A Premier League season is 38 games long, which is 3420 minutes of football. Now, players barely ever touch that much actual time, but if Torres had scored any of his opportunities with Chelsea so far, he'd be on the same sort of track we expect from 15-20 league goal scoring seasons. We shouldn't judge a player or a team based on tiny, insignificant fractions of a season. 180 minutes into the league campaign and Chelsea were on track to net 228 times in the season, and that's 25% more time than we've given Torres to score even once.

Over the past three seasons with Liverpool, Torres has averaged 0.95, 0.73, and 0.85 goals per ninety minutes played, on teams of varying strengths. Using a quick regression trick from baseball analysis (weight seasons 5/4/3 from most recent to least recent, use subsequent weighted average as projection), we end up with more than 0.9 goals a game from Torres - a fantastic number. Obviously, that's back of the envelope, quick and dirty stuff, and we should really take the poor start to 2010/11 into account, which will knock off some of that number, but the point is that this isn't a washed up or unknown player. This is Fernando Torres, scourge of the Premier League since 2007. He's had dry runs before, and he's having an indifferent season, but there's a very good reason Chelsea were willing to spend so much money on him, namely that he's still relatively young, still a proven player, and still brilliant.

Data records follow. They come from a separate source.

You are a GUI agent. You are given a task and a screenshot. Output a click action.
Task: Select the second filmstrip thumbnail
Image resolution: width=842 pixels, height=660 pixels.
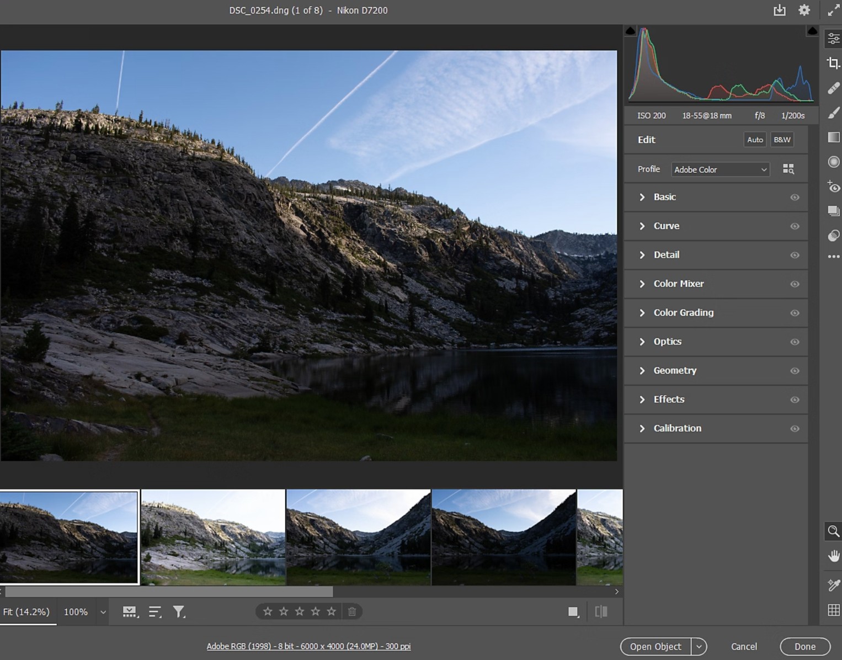pyautogui.click(x=213, y=536)
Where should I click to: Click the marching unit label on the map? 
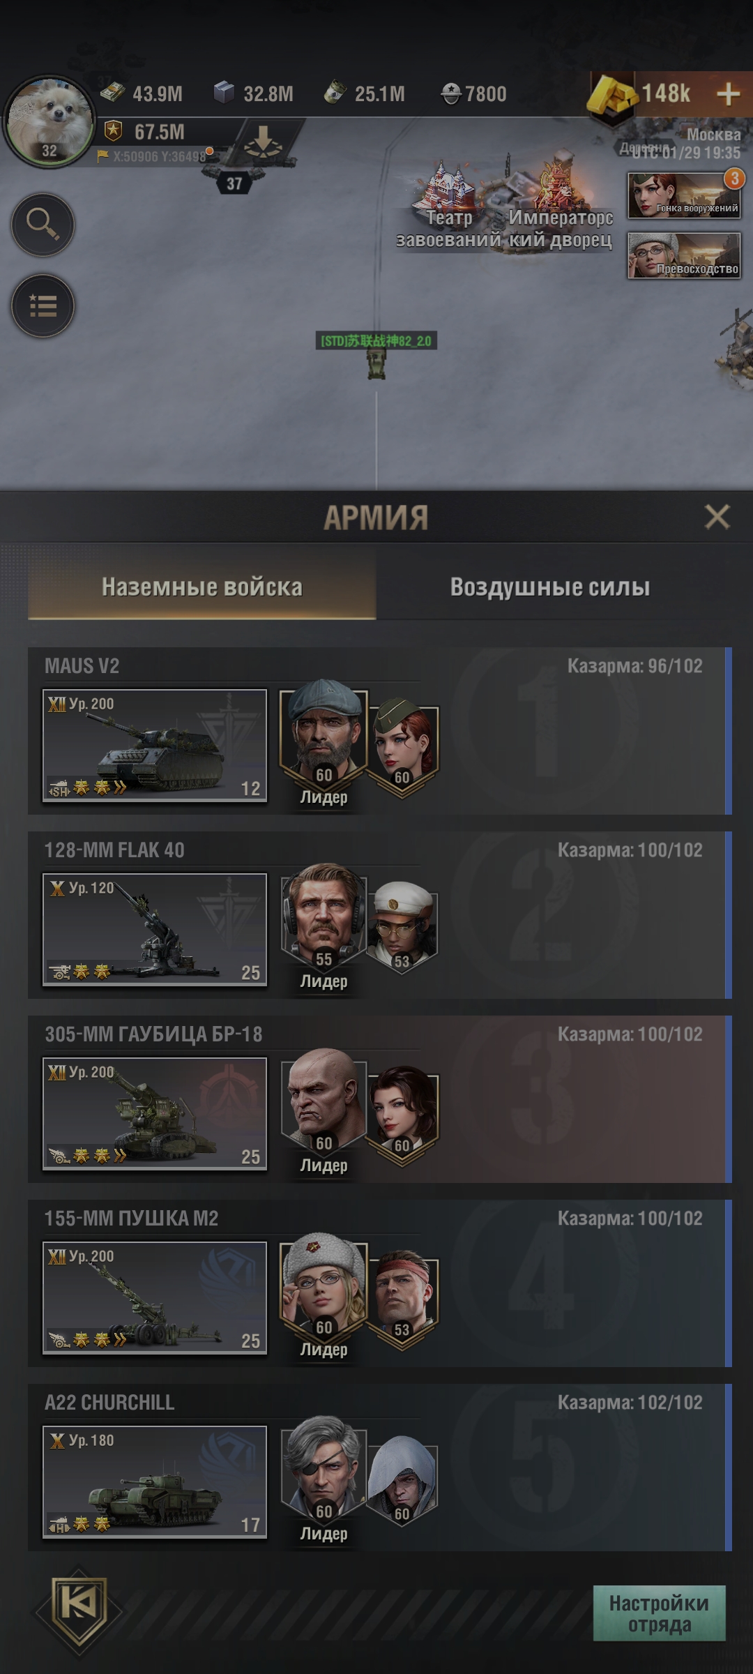[x=377, y=340]
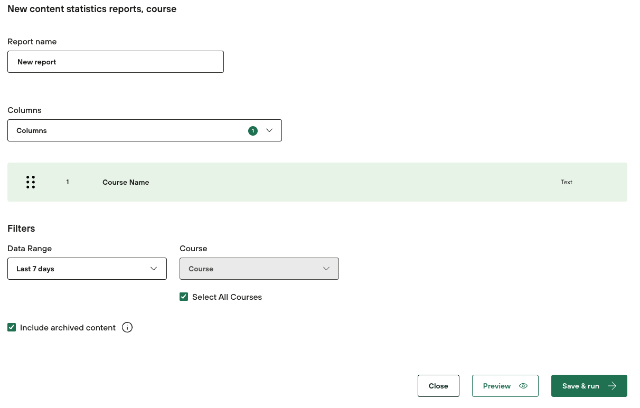
Task: Uncheck the Select All Courses checkbox
Action: 184,297
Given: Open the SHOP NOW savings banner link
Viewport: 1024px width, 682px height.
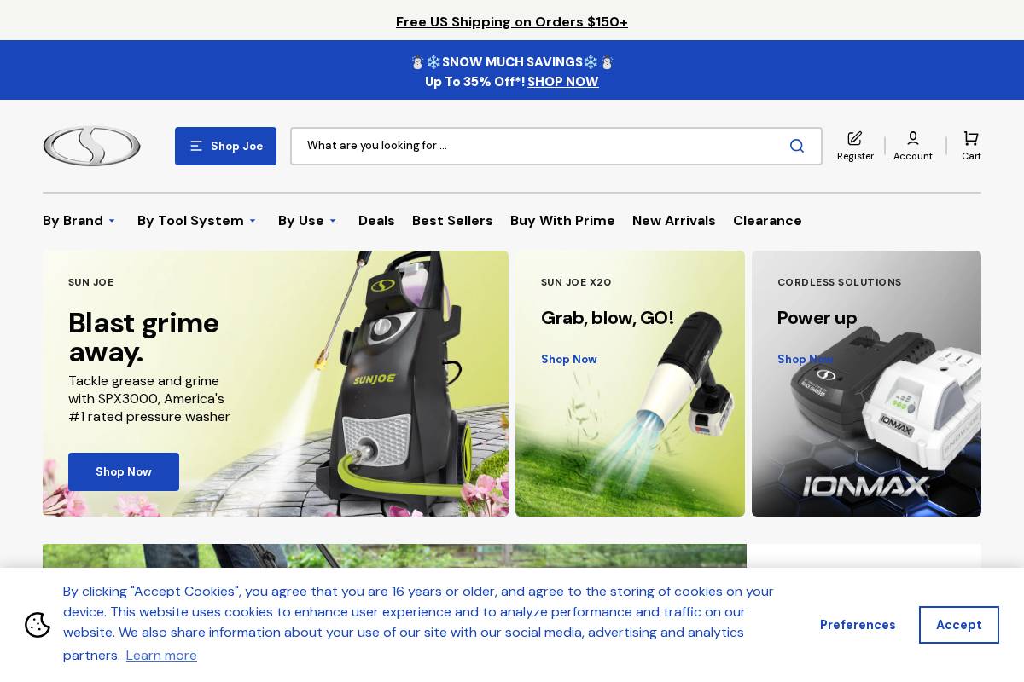Looking at the screenshot, I should pos(562,82).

Oh, and I made a graph, because that's what I do. Here's a five-game rolling average of Torres goals per ninety minutes over the past three and a half years (click for full-size).

He's had dry spells before, in other words. Anyway, my point is that we shouldn't be rushing to judgment on this just yet. Making decisions based on the tiniest of sample is madness. And that's without going into the excellent work Torres did do against Fulham to help create all those chances he then missed.

There may be a time when we look back at the transfer and remember it as a total waste of money. But until then, Torres doesn't deserve the kind of flak I've been seeing him get.